+++ DOCUMENT EXTRACT +++

This paper presents an ontology (network) accompanied by a set of controlled vocabulary, for representing network infrastructures, incidents and maintenance operations on networks. This ontology directly reuses state-of-the-art ontologies, and extends them with specific classes and properties.

The ontology (network) is stored on GitHub with a useful readme file and other materials (e.g. for the evaluation), and has a permanent URI (w3id.org).
Both the ontologies and the individual ontological entities are annotated (labels, comments, provenance, etc.)

The ontology seems relevant to the domain, and extends existing resources.
The main problems I see are in the evaluation.

The paper is very well written, and pretty clear.

In the following, I report more specific comments and questions:

- Introduction: can you already make it clear in the introduction how NORIA-O enriches existing (reused) ontologies, e.g. with an example?
- Section 3: It is clear why you choose to work with competency questions. However, it is not very clear how you choose a specific methodology (or part of it), like the one in [19], rather than other methodologies that also include the formulation of requirements as CQs. Maybe this could be discussed and clarified further.
- Section 3: have the four facets been defined by the ontology designer(s), or also with the help of the domain experts?
- Figure 2: this huge and rich figure has been very challenging to "read" for me: I would appreciate (additional) more figures corresponding to smaller "pieces" of the model (maybe using the facets as you already did), so that it's easier to understand it. Moreover, the labels of some properties (e.g. the datatype ones originating from TroubleTicket) are not completely readable, or seem absent.
- page 6: "We align with the SEAS CommunicationOntology model through object properties such as networkInterfaceOf and networkLinkTerminationResource." --> can you clarify how this alignment is implemented? (I guess by declaring these properties as subproperties of seas properties, but I would specify it in the text)

+++ LISTED ENTRIES +++

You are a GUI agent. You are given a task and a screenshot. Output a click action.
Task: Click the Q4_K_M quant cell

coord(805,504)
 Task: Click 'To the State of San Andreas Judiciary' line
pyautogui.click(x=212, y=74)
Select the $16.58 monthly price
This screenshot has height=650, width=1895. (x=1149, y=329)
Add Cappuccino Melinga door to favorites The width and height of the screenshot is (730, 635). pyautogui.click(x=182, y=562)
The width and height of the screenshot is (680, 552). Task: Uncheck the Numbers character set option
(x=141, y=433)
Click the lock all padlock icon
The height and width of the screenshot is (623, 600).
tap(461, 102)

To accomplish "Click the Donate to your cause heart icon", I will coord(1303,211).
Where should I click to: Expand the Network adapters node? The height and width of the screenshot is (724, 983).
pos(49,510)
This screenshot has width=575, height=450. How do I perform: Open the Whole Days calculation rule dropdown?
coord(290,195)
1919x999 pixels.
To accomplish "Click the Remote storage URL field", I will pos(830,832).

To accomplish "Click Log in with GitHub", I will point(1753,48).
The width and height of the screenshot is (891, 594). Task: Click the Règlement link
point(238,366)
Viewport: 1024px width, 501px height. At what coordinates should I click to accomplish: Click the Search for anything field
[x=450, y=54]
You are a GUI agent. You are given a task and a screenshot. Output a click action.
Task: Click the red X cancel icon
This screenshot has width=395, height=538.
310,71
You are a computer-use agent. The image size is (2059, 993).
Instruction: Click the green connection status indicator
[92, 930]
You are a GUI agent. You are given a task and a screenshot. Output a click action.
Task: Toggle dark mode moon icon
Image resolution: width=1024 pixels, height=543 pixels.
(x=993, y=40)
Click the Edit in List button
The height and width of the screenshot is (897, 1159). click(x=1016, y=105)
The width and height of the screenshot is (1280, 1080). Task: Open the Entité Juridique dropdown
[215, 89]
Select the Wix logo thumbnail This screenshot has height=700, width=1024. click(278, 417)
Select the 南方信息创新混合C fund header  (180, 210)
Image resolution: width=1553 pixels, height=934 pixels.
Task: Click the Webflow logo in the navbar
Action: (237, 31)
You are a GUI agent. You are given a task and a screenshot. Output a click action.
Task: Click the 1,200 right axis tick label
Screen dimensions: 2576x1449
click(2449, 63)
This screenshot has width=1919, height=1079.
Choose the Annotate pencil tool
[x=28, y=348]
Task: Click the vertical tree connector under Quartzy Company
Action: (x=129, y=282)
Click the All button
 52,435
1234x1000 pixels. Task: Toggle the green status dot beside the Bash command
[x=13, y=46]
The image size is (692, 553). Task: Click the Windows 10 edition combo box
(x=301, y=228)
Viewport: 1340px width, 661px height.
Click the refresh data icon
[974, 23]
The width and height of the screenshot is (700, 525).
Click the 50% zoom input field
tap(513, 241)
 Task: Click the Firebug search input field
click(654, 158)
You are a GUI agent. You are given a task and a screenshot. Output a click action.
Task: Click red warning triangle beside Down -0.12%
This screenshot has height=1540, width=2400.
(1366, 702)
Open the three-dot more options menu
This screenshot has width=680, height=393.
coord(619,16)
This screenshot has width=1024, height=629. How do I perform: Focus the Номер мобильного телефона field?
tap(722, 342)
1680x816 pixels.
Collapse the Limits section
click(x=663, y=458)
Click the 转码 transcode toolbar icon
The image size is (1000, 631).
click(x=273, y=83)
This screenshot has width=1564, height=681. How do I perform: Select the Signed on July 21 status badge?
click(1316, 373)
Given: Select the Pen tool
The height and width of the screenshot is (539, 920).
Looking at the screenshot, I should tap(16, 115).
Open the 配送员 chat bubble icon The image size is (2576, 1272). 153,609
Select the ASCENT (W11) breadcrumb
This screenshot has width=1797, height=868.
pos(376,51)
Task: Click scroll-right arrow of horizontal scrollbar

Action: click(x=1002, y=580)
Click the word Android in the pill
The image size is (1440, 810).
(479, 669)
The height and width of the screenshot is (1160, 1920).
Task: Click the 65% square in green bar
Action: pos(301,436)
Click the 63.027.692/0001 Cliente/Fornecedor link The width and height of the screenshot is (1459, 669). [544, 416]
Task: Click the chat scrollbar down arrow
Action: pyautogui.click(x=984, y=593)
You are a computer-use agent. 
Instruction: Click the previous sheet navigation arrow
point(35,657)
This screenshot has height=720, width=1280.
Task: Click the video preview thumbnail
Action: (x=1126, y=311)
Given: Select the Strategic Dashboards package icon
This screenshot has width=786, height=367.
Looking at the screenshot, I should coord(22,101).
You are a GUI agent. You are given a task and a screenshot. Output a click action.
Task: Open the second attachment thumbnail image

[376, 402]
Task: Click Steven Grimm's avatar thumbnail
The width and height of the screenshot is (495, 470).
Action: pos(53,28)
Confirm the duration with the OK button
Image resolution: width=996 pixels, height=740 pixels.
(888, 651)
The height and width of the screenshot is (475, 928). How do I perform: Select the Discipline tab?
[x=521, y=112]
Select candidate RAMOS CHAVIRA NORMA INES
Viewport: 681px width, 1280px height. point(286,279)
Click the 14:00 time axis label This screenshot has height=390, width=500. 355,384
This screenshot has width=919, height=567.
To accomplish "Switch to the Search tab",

+++

» **TO-DO LIST**:
1 > In its list of specific comments, which parts of the paper does the ontology review point to? Name each distinct one once.
2 > Reproduce the stretch of the ontology review from "This paper presents" through "extends existing resources.", word for word.
3 > Does each statement agree with the ontology review? (a) The ontology is kept on GitHub and has a permanent URI. (b) The reviewer judges the paper to be poorly written. (c) The reviewer places the main problems in the evaluation.

» **EXPECTED RESPONSES**:
1 >
- Introduction
- Section 3
- Figure 2
- page 6

2 >
This paper presents an ontology (network) accompanied by a set of controlled vocabulary, for representing network infrastructures, incidents and maintenance operations on networks. This ontology directly reuses state-of-the-art ontologies, and extends them with specific classes and properties.

The ontology (network) is stored on GitHub with a useful readme file and other materials (e.g. for the evaluation), and has a permanent URI (w3id.org).
Both the ontologies and the individual ontological entities are annotated (labels, comments, provenance, etc.)

The ontology seems relevant to the domain, and extends existing resources.

3 >
(a) Yes: "is stored on GitHub" and "has a permanent URI (w3id.org)".
(b) No: "The paper is very well written, and pretty clear."
(c) Yes: "The main problems I see are in the evaluation."